A Dream .. with French painter Pierre Bonnard and my ex-wife
A mid-1990s dream — needed for an academic class at the Corcoran College of Art and Design on psychoanalyzing dreams.
A Dream
I am visiting the country home of the French painter, Pierre Bonnard, with Lynn, my former wife and Sophie, our English Springer Spaniel dog.
Bonnard, tall, thin, old and balding, takes us out back to a pond. I know that I am with Lynn and Sophie but I can barely see Lynn, and she doesn’t speak. I sense that Sophie is chiefly staying by her side.
Bonnard is looking out over this pond in the backyard and I have a strong sense as he does this that we are in Chevy Chase in upper northwest D.C. As we stand there (Bonnard seems quite pleased with the surroundings), I see a boy on a bike zip through the yard over the pond somehow as if he is using the pond and yard as a shortcut. He seems furtive, as if he knows he shouldn’t be cutting through Bonnard’s yard. Bonnard, however, says nothing and ignores him.
As we stand there looking out over the pond, Bonnard’s neighbor begins to fly around over us and the pond in one of those pre-airplane, one-person propeller seats. He sits on a seat that has a revolving propeller above him. He flies about and Bonnard seems oblivious to this as well, even though the propeller contraption is quite noisy.
I find this all very odd.
Lynn and Sophie are behind me, but also seem not to notice this strange man and his propeller contraption; they are just looking about.

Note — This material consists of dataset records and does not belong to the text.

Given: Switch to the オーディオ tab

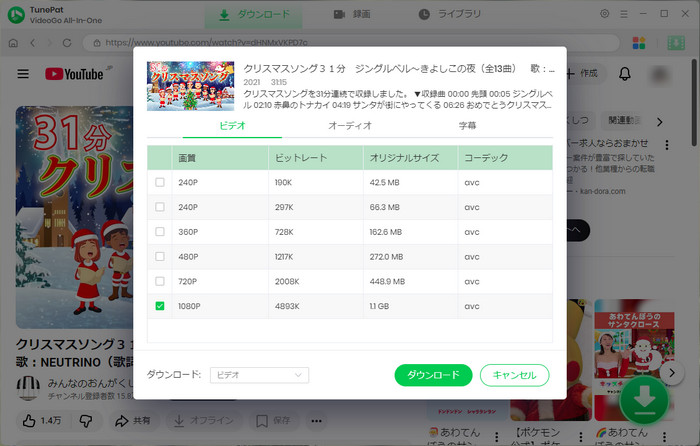Looking at the screenshot, I should tap(350, 126).
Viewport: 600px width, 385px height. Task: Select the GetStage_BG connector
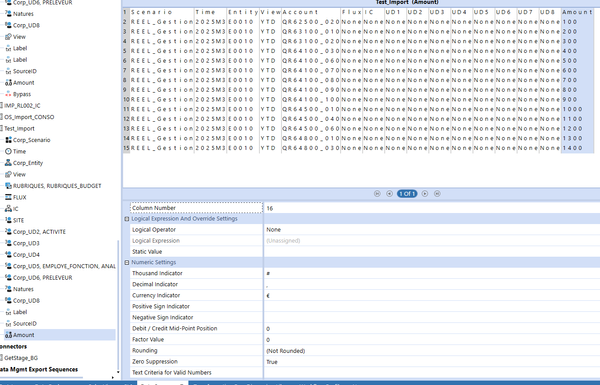pos(20,358)
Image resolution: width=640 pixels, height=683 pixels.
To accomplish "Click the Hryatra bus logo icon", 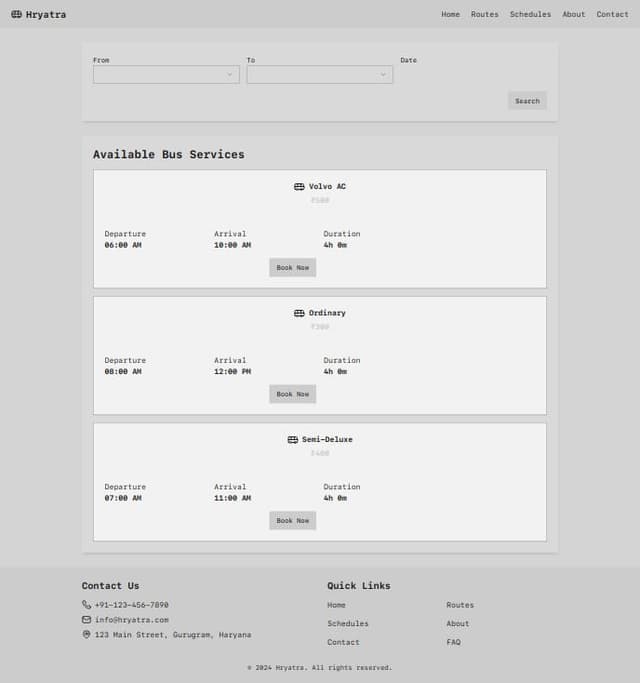I will pyautogui.click(x=16, y=14).
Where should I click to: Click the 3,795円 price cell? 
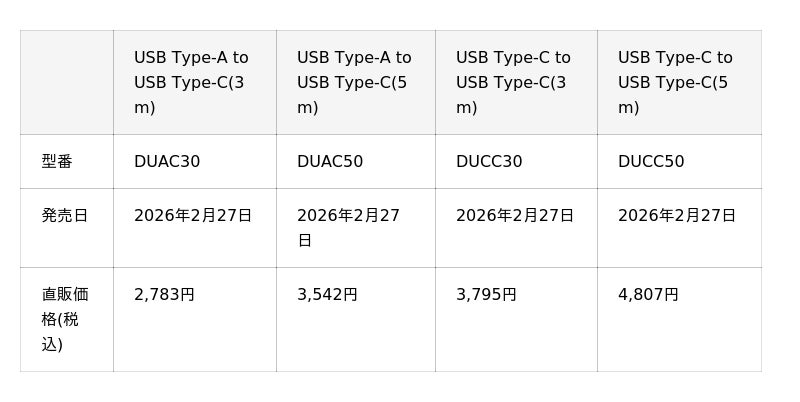(486, 295)
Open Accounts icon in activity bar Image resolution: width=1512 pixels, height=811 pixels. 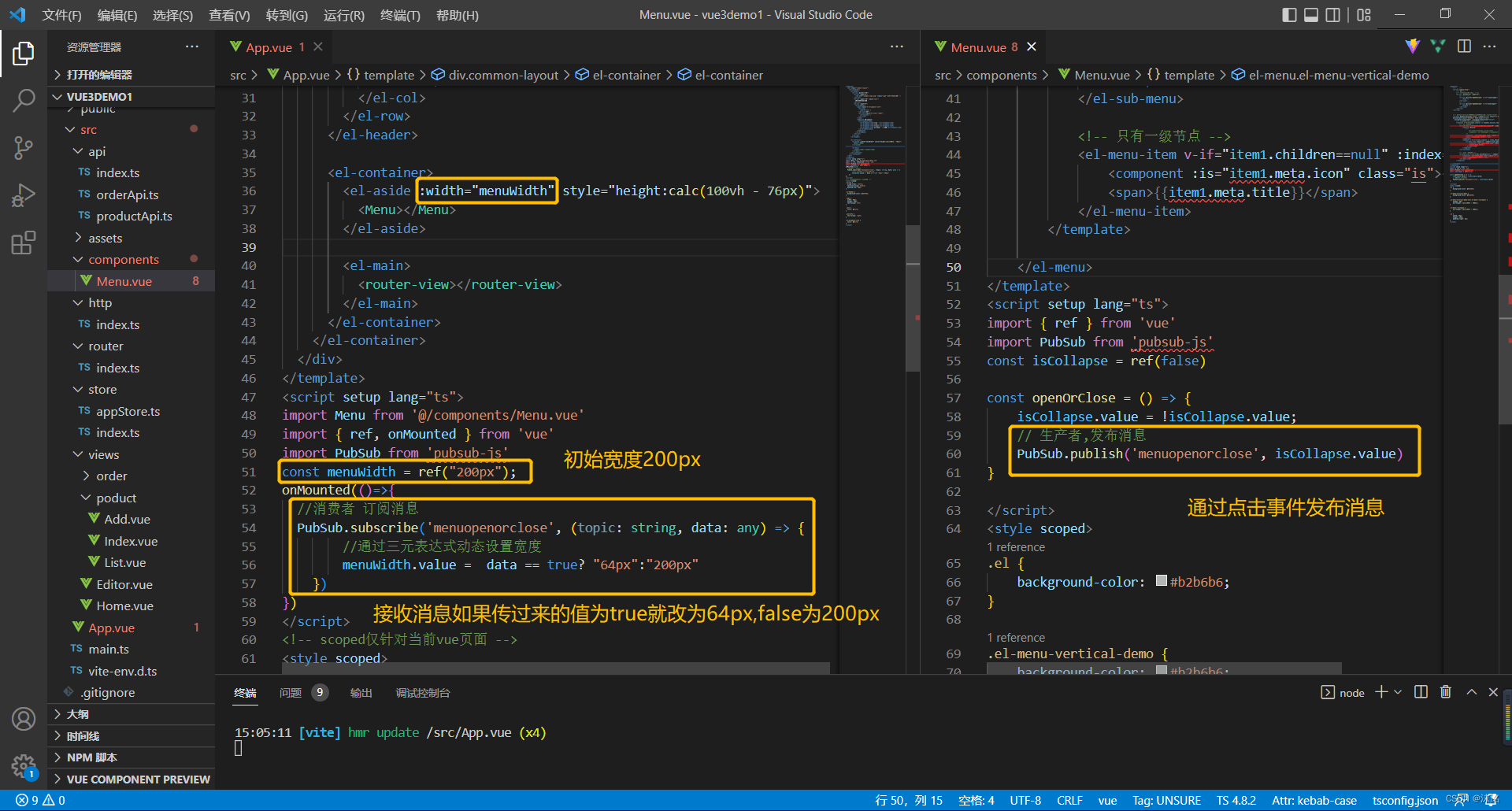[24, 718]
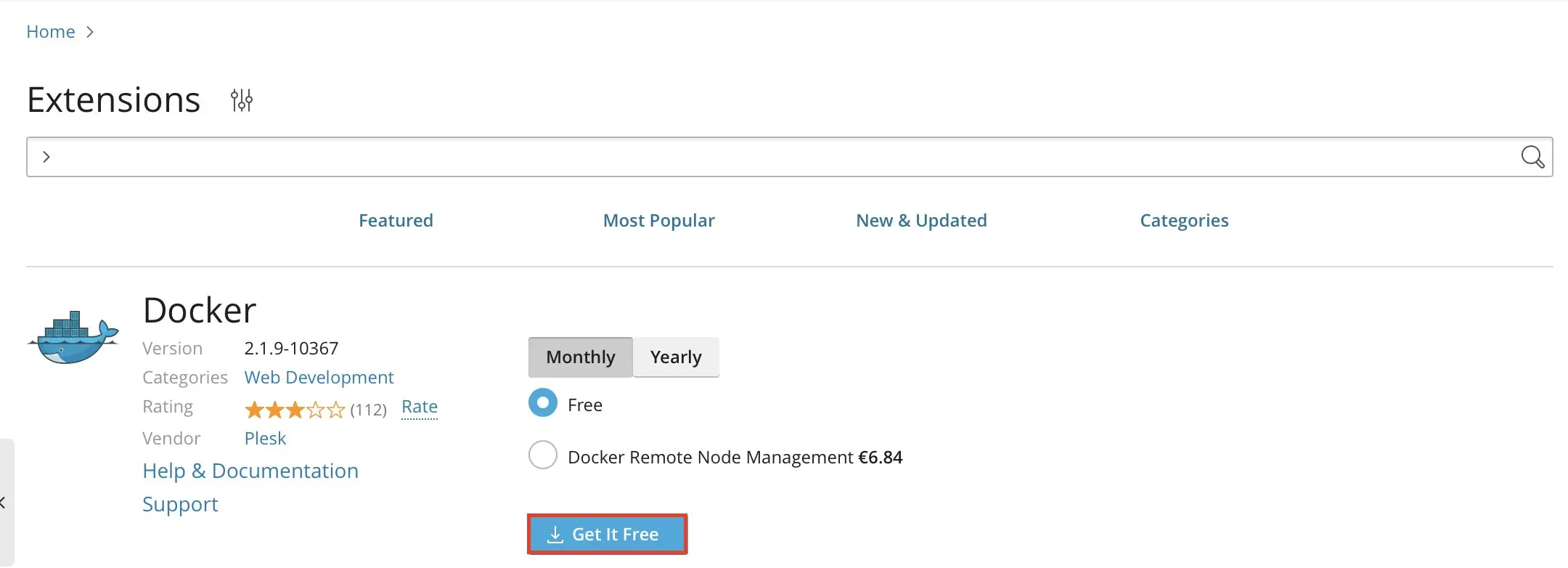Click inside the extensions search field
The image size is (1568, 568).
pos(726,156)
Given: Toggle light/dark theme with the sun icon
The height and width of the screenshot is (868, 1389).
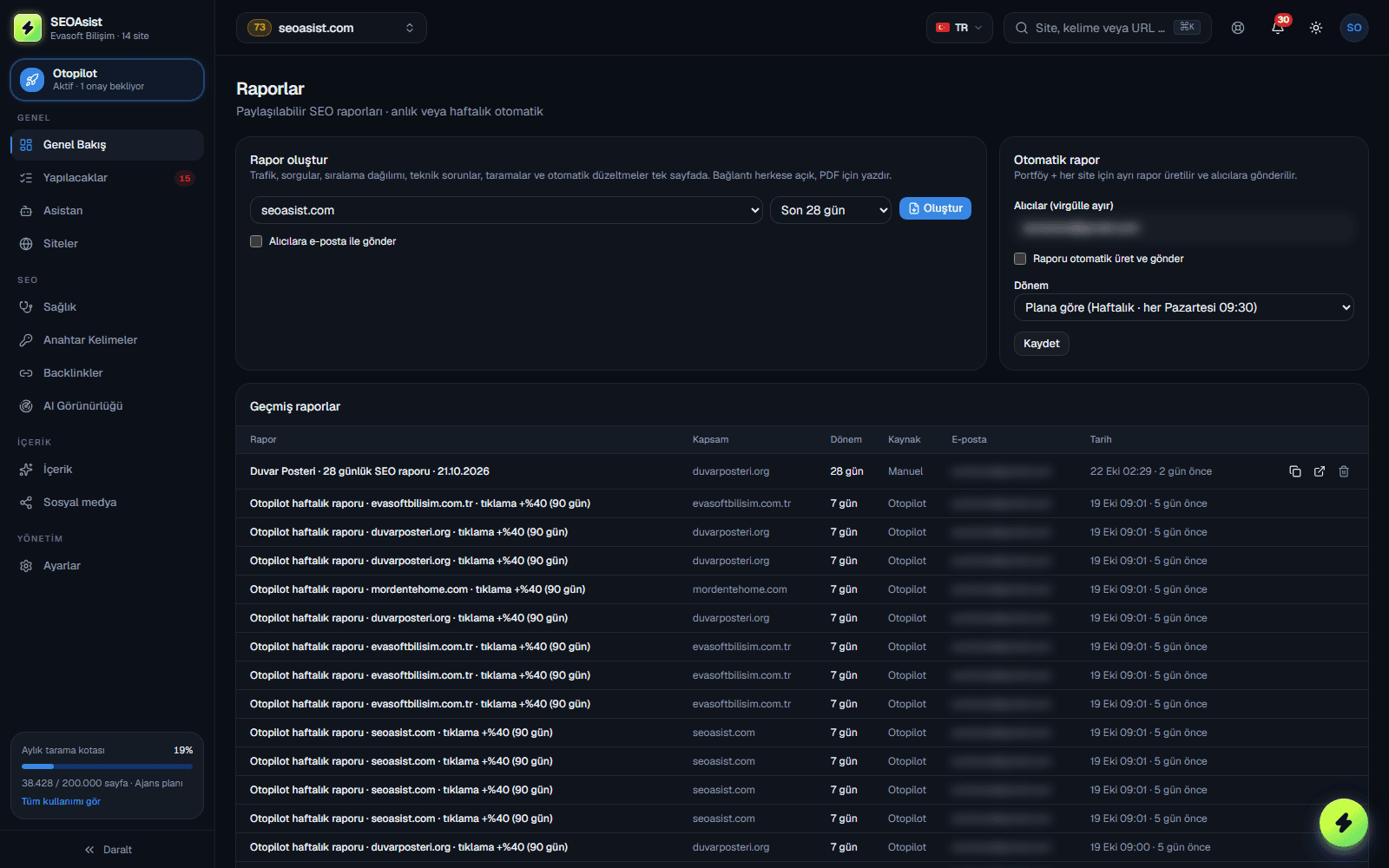Looking at the screenshot, I should (x=1316, y=28).
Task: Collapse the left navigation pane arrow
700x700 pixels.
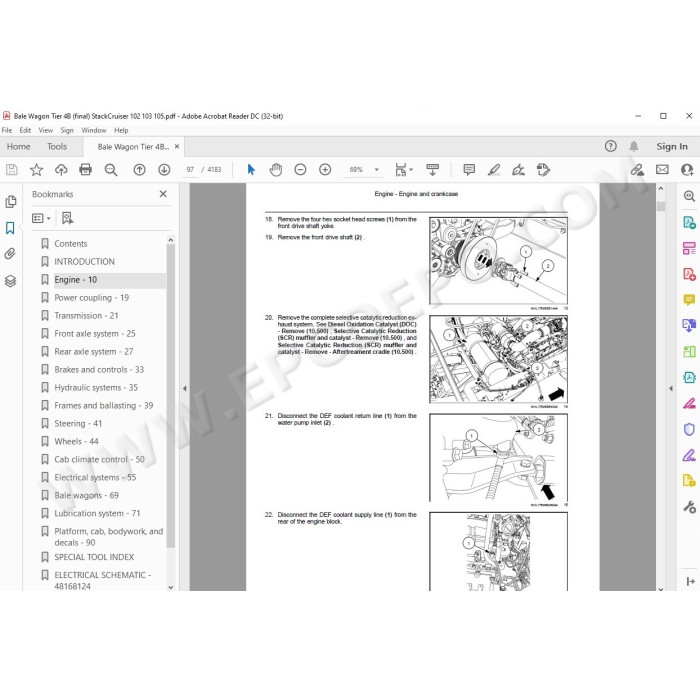Action: click(184, 388)
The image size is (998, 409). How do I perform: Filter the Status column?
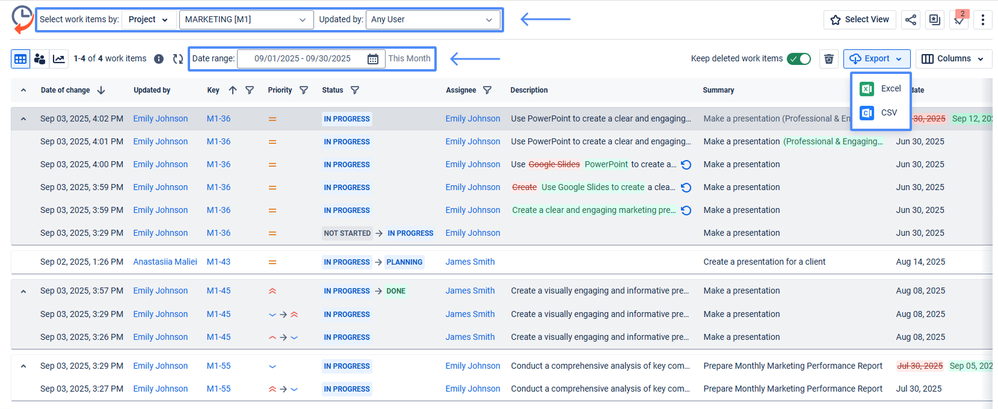point(355,90)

The neighbor continues to fly around, and I look over at Bonnard who now has a gun, a rifle perhaps, which he is shooting, though I can’t really see it. This, too, I find odd and am struck that here we are in upper northwest D.C. and Pierre Bonnard is shooting at ducks or something and his neighbor is flying around us.
Then the neighbor is joined by another man and they start shooting too, using rifles, though we can’t really hear the guns. The two are quite close to us, moving quickly and darting around.
I start yelling at them, demanding that they keep away, ordering them to get away from us. I see Lynn and Sophie nearby and I pick up a broken tree branch to wave at the two men. I am quite angry, “Get away, get away,” I yell. The neighbor and his friend tell me to shut up.
I believe that Lynn must think I am acting like an idiot, that I shouldn’t be displaying such anger.
Then Bonnard appears with a younger man who I think is very French looking (kind of ruddy faced and smiling) and very blond. Bonnard identifies him as his son, Jarre´.
I comment on us being in the city but that it’s almost like being in rural Delaware (where Lynn and I had lived) and I look at Bonnard and say, “And you were shooting — if it were at ducks I don’t want to know — and your neighbor was flying around.”
Bonnard responds, “Yes, that neighbor is quite annoying. He’s a former policeman.”
Then Bonnard, Jarre´ and Lynn are standing in a circle around me quite close to me, and Bonnard puts a small glass bowl of mushrooms, sweet red peppers and sliced plum tomatoes in a sauce in my face. Then the mushrooms become clams, and Bonnard says, “Here, have some clams.”
And then I say, “Well, as William Maxwell used to say” and I stop and laugh. I was trying to make a joke and say Bonnard’s name but I said the name of a novelist and short-story writer instead.
I then say, “It’s a joke. You can’t have too many clams.”
Then Lynn starts to offer me the clam dish and she is smiling, I sense, in approval over my earlier efforts to protect her and Sophie by trying to stop the neighbor and his friend from shooting their guns.
Then Jarre´ is in my face offering to serve me.
I see a male servant come by with more of the same appetizer, and I think, Why is everyone standing so closely. Then I wake.